**WHAT TO WORK ON:** Omitting every picture, copy the lines from the one that contains "Select the Seminare (Campus) sidebar item" through the last line of the records below, exactly and with nothing added.

**DATA SUPPLIED:**
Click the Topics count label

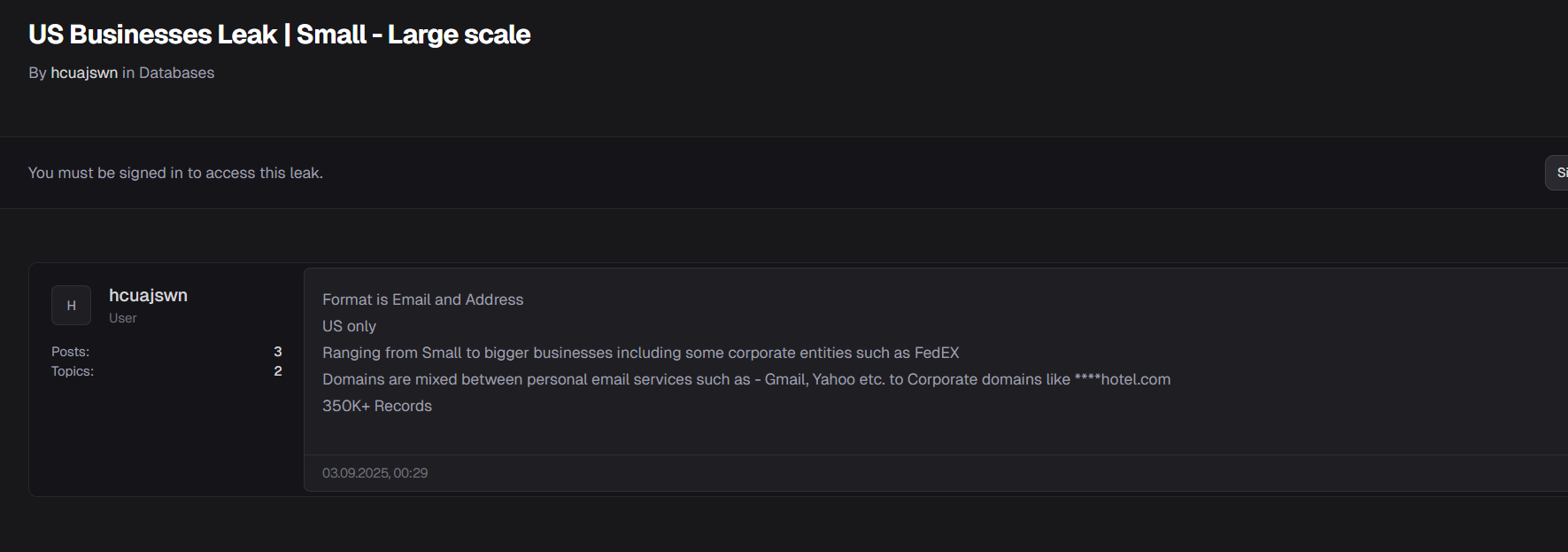pos(73,371)
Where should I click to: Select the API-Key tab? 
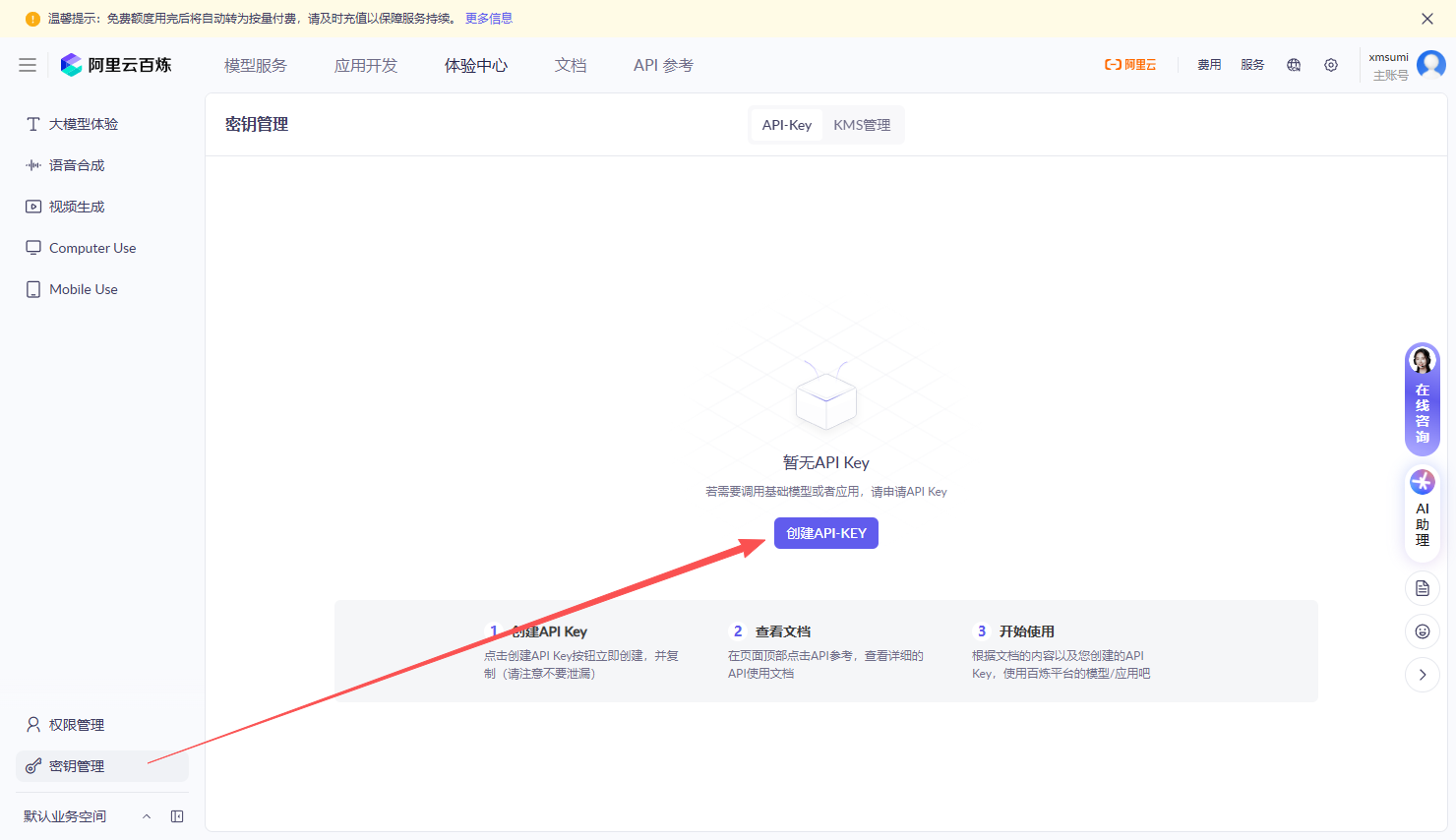tap(786, 125)

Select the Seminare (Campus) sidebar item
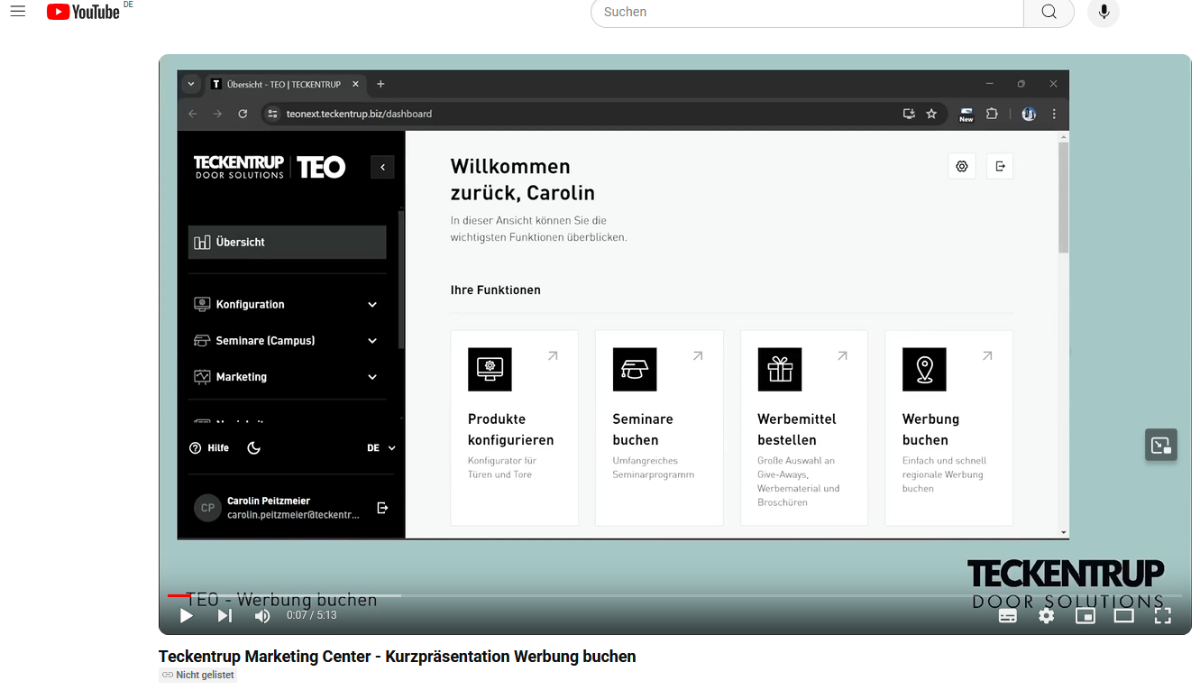point(265,341)
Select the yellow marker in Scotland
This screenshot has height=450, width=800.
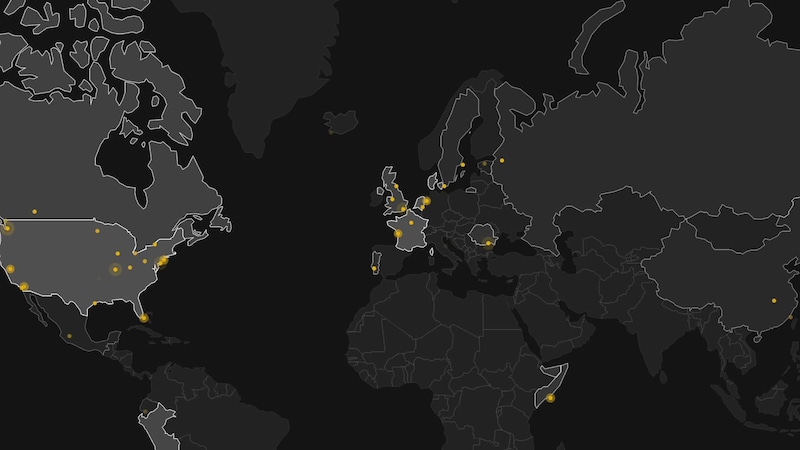tap(395, 186)
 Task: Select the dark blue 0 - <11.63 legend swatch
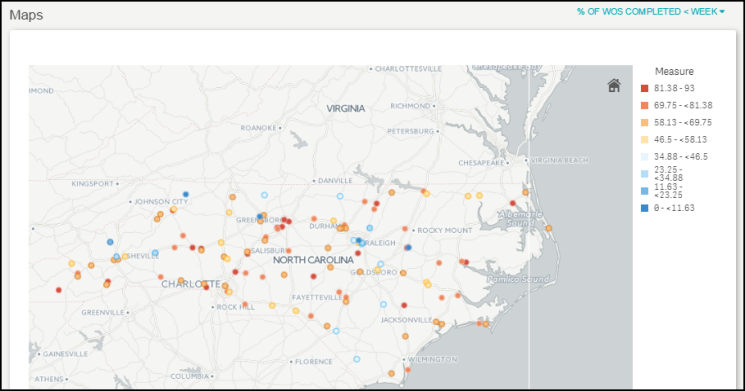tap(644, 208)
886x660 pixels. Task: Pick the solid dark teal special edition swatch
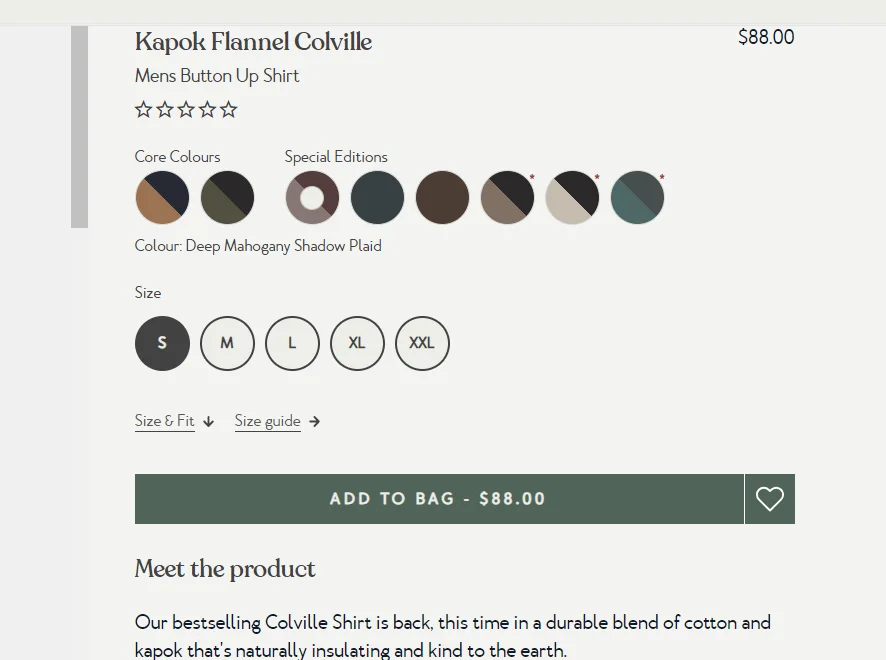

**ANSWER TO THE EXERCISE:**
Select the Seminare (Campus) sidebar item
point(265,341)
Select the yellow marker in Scotland
This screenshot has height=450, width=800.
tap(395, 186)
 Task: Select the dark blue 0 - <11.63 legend swatch
tap(644, 208)
886x660 pixels. Task: Pick the solid dark teal special edition swatch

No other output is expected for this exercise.